Straetmans Jos, Stokroos Robert
Department of Otorhinolaryngology and Head and Neck Surgery, University Hospital Maastricht, P. Debyelaan 25, P.O Box 5800, 6202 AZ, Maastricht, The Netherlands.
Eur Arch Otorhinolaryngol. 2008 Nov;265(11):1417-23. doi: 10.1007/s00405-008-0613-0. Epub 2008 Feb 26.
Extramedullary plasmacytoma (EMP) arises outside the bone marrow, particularly in the head and neck region (nasopharynx, nose cavity, sinuses, and tonsils), and can be associated with multiple myeloma (MM). Three cases of EMP in the head and neck region are described: a first case describes an EMP of the subglottis 3 years after treatment of MM, a second case of an EMP solitary in the middle ear presenting as a jugular foramen syndrome, and a third case of an EMP localised at the epiglottis, recurring at the floor of the nose cavity. Treatment of each EMP was surgical. We reviewed literature about aetiology, clinical course, diagnostics, treatment and prognosis. Important presenting symptoms vary from epistaxis, rhinorrhoea, a sore throat, dysphonia to haemoptoea. Association with MM must be confirmed or excluded. Histopathological examination, with immunological staining or flow cytometry confirms the diagnosis. CT and MRI are useful in staging EMP. The treatment of EMP is surgery and/or radiotherapy. The prognosis depends on tumour size (>5 cm) and nodal involvement. The 10-year survival rate is 50-80%.

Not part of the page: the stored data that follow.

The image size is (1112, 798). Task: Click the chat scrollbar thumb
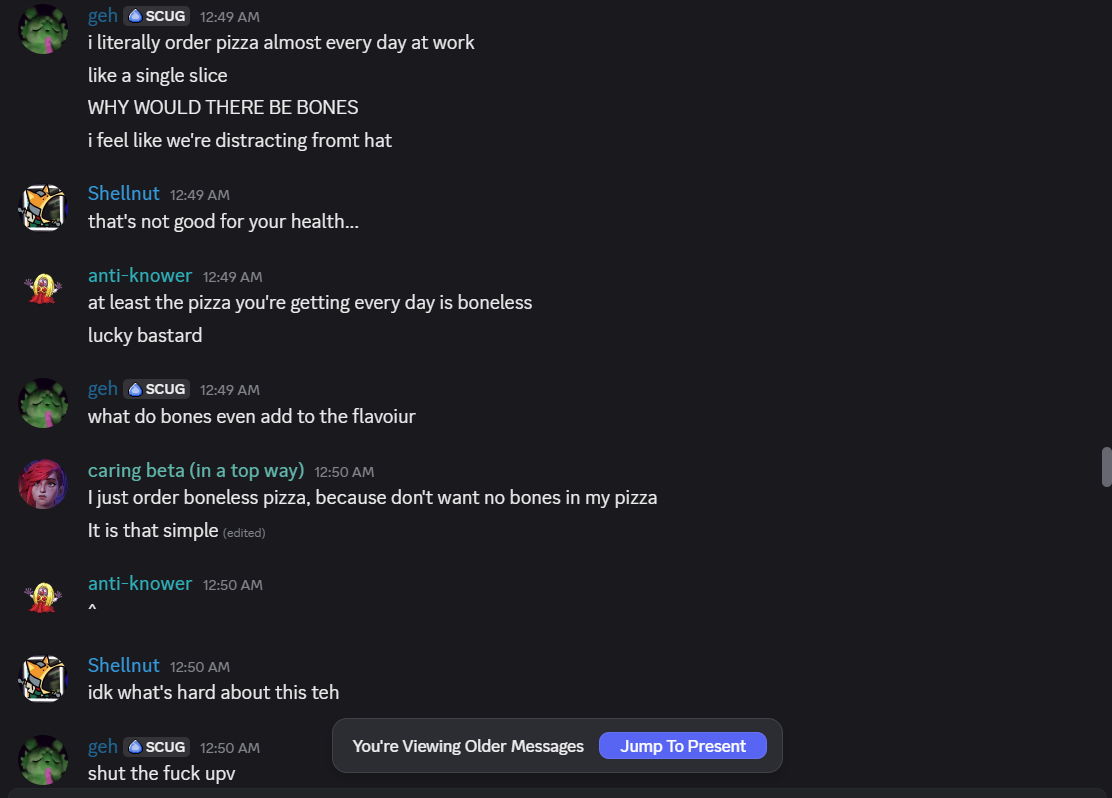click(1106, 466)
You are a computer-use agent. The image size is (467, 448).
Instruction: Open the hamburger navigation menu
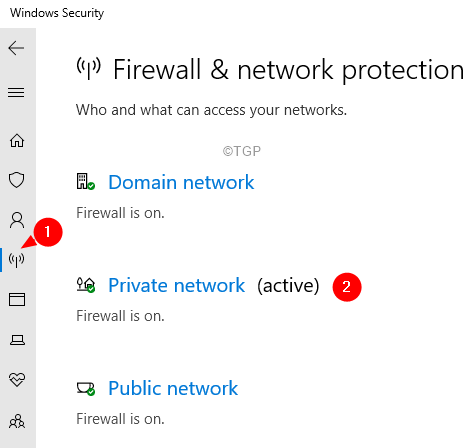[x=16, y=92]

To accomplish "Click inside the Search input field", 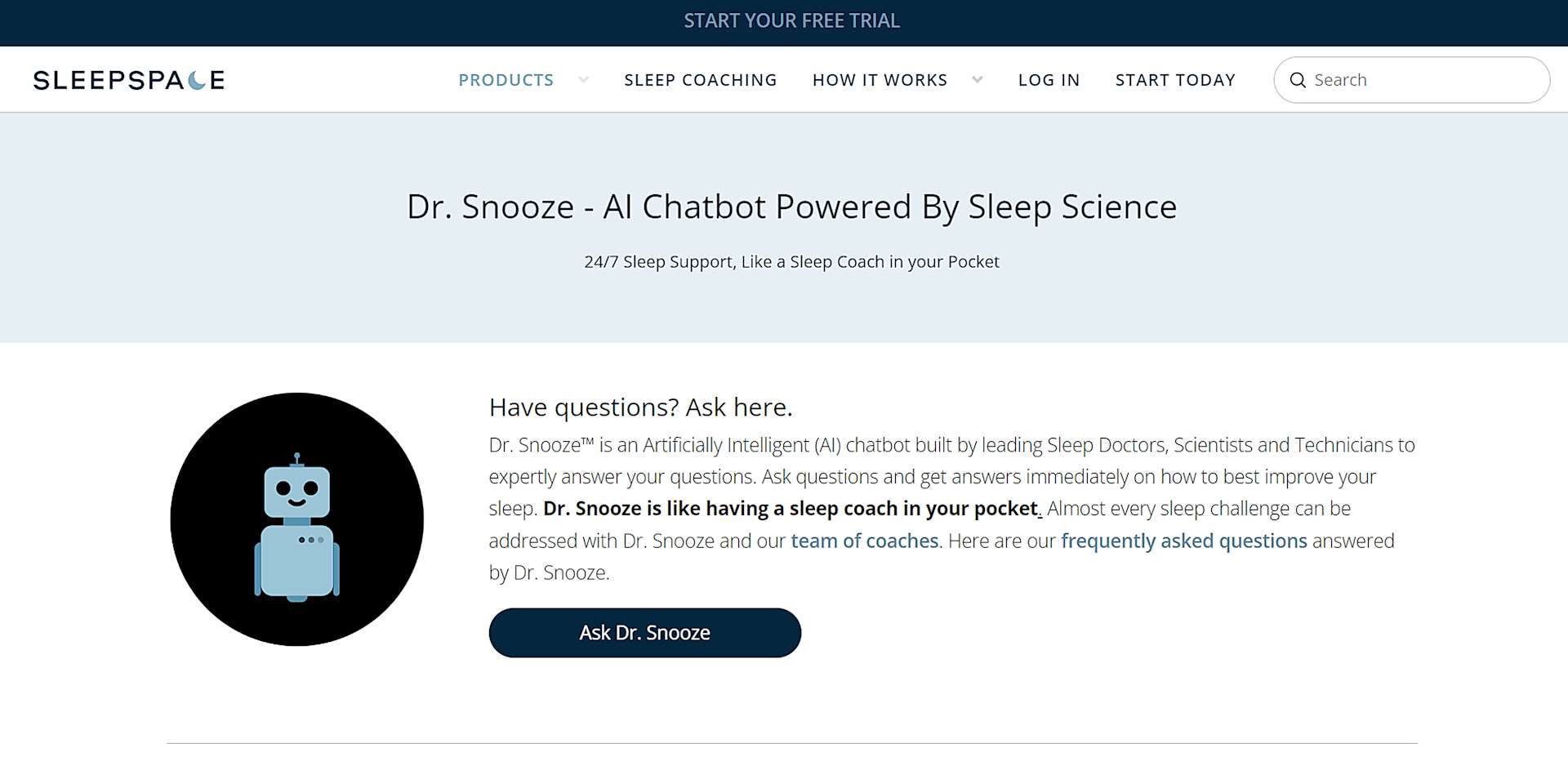I will click(x=1413, y=80).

髓外浆细胞瘤(EMP)起源于骨髓外,尤其好发于头颈部区域(鼻咽、鼻腔、鼻窦和扁桃体),并且可能与多发性骨髓瘤(MM)相关。本文描述了3例头颈部EMP病例:第1例为MM治疗3年后发生的声门下EMP;第2例为中耳孤立性EMP,表现为颈静脉孔综合征;第3例为会厌部EMP,复发于鼻腔底部。每例EMP均采用手术治疗。我们回顾了有关病因、临床病程、诊断、治疗及预后的文献。重要的临床表现症状多样,包括鼻出血、鼻溢液、咽痛、声音嘶哑及咯血。必须确认或排除与MM的关联。组织病理学检查结合免疫染色或流式细胞术可确诊。CT和MRI有助于EMP的分期。EMP的治疗方法为手术和/或放疗。预后取决于肿瘤大小(>5cm)及淋巴结受累情况。10年生存率为50% - 80%。